There could be more type checking to add, like to see if it’s actually an oxygen template before rendering, or error handling, but for the purposes of this tutorial it will be assumed to always be a valid Oxygen template.

b58_load_template_by_id function

function b58_load_template_by_id( $template_id ) {
	$result = "";
	
	if( function_exists( 'do_oxygen_elements') ) {
		// get shortcodes with 4.0
		$json = oxygen_get_combined_tree( $template_id, true );
		global $oxygen_doing_oxygen_elements;
		$oxygen_doing_oxygen_elements = true;
		$result = do_oxygen_elements($json);
	} else {
		// get shortcodes with 3.x
		$tree = array();
		global $ct_template_id;
		$ct_template_id = $template_id;
		$oxygen_vsb_css_files_to_load[] = get_the_ID();
		$oxygen_vsb_css_files_to_load[] = $template_id;
		$combinedCodes = oxygen_get_combined_shortcodes($template_id);
		$tree['children'] = $combinedCodes['content'];
		$shortcodes_json = json_encode($tree);
		$shortcodes = components_json_to_shortcodes($shortcodes_json);
		$result = do_shortcode( $shortcodes );
	}
	
	return $result;
}

The Shortcode

Oxygen Template ID
Oxygen Template ID

$template_id corresponds to the template id of the different templates.

b58-get-destination-template shortcode

function b58_get_destination_template() {
	$template_id = 286; // default one

	$queried = get_queried_object();
	if( get_class( $queried ) === 'WP_Post' ) {
		if( b58_which_endpoint() == "sites" ) {
			$template_id = 290;
		} else if( b58_which_endpoint() == "location" ) {
			$template_id = 287;
		} else {
			$template_id = 286;
		}
	}
	
	$result = b58_load_template_by_id( $template_id );
	return $result;
}

add_shortcode( 'b58-get-destination-template', 'b58_get_destination_template' );

The Parent template

Go back to the parent template and add the [b58-get-destination-template] shortcode where you want the content to be.

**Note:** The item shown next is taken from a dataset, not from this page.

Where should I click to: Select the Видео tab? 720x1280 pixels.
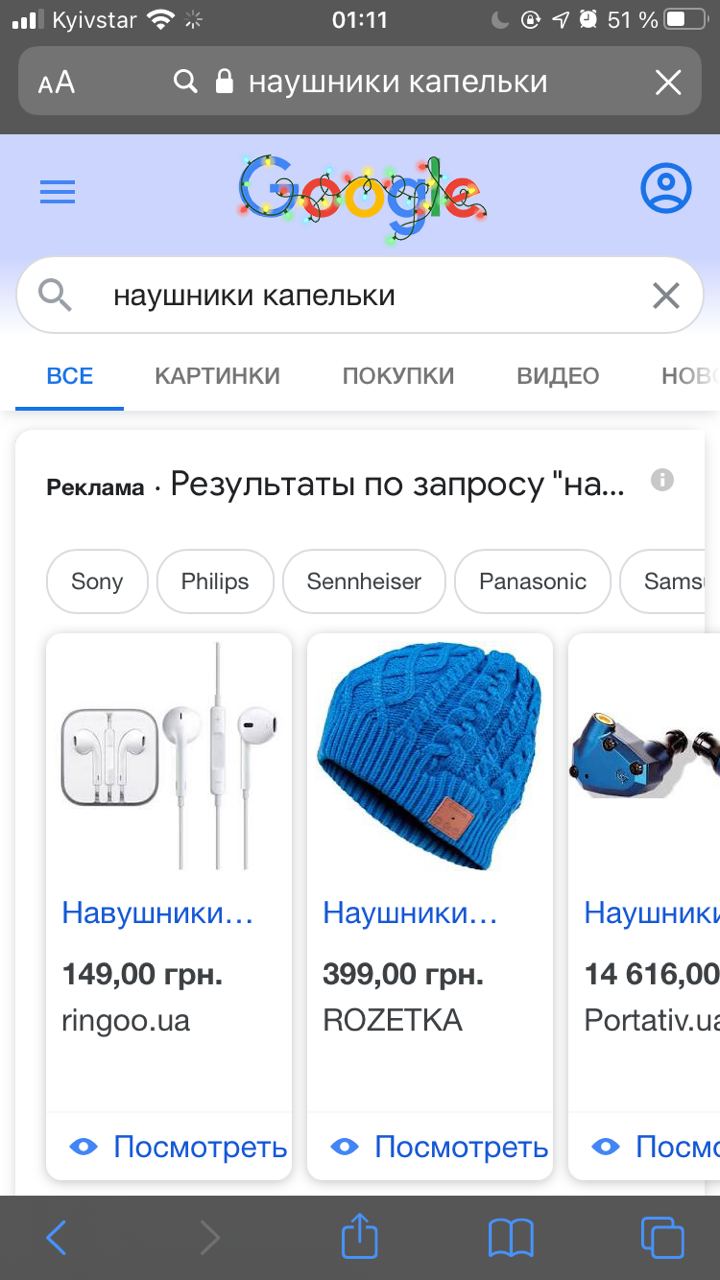click(558, 376)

Now the content will load in the shortcode based on the endpoint in the URL.

Javascript

You might notice that the page title for the page doesn’t change from endpoint to endpoint using either method.

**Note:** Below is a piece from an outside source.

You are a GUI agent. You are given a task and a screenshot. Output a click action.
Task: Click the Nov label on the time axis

For SEO and UX purposes you may want to update the title based on which page you’re looking at, and the above does not address it so lets address it.

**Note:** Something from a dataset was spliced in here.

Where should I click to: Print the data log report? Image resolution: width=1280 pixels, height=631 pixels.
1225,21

We’ll implement a simple script that sets a custom title based on the endpoint that we’re on.

Place the code in a PHP/HTML Code Block on template for the post type, either the condition one or the parent one. It capitalises the endpoint string (about becomes About) and prepends it to the original post title.

JS to update page title based on endpoint

<?php
$endpoint = b58_which_endpoint();
?>
<script>
	document.addEventListener("DOMContentLoaded", () => {
		let endpoint = "<?php echo $endpoint; ?>"
		if(endpoint) {
			if(endpoint.length > 2) {
				endpoint = endpoint[0].toUpperCase() + endpoint.substr(1)
			} else {
				endpoint = endpoint.toUpperCase()
			}
			document.title = endpoint + " - " + document.title
		}
	});
</script>

Notes

What if you add that endpoint to other posts?
If you haven’t implemented other templates or conditions for that endpoint then nothing will happen, it will just load the regular content rather than 404.

Does this code work?
At the publishing of this post, this guide works. This guide makes use of some undocumented Oxygen functions whose behaviour may change in a future release.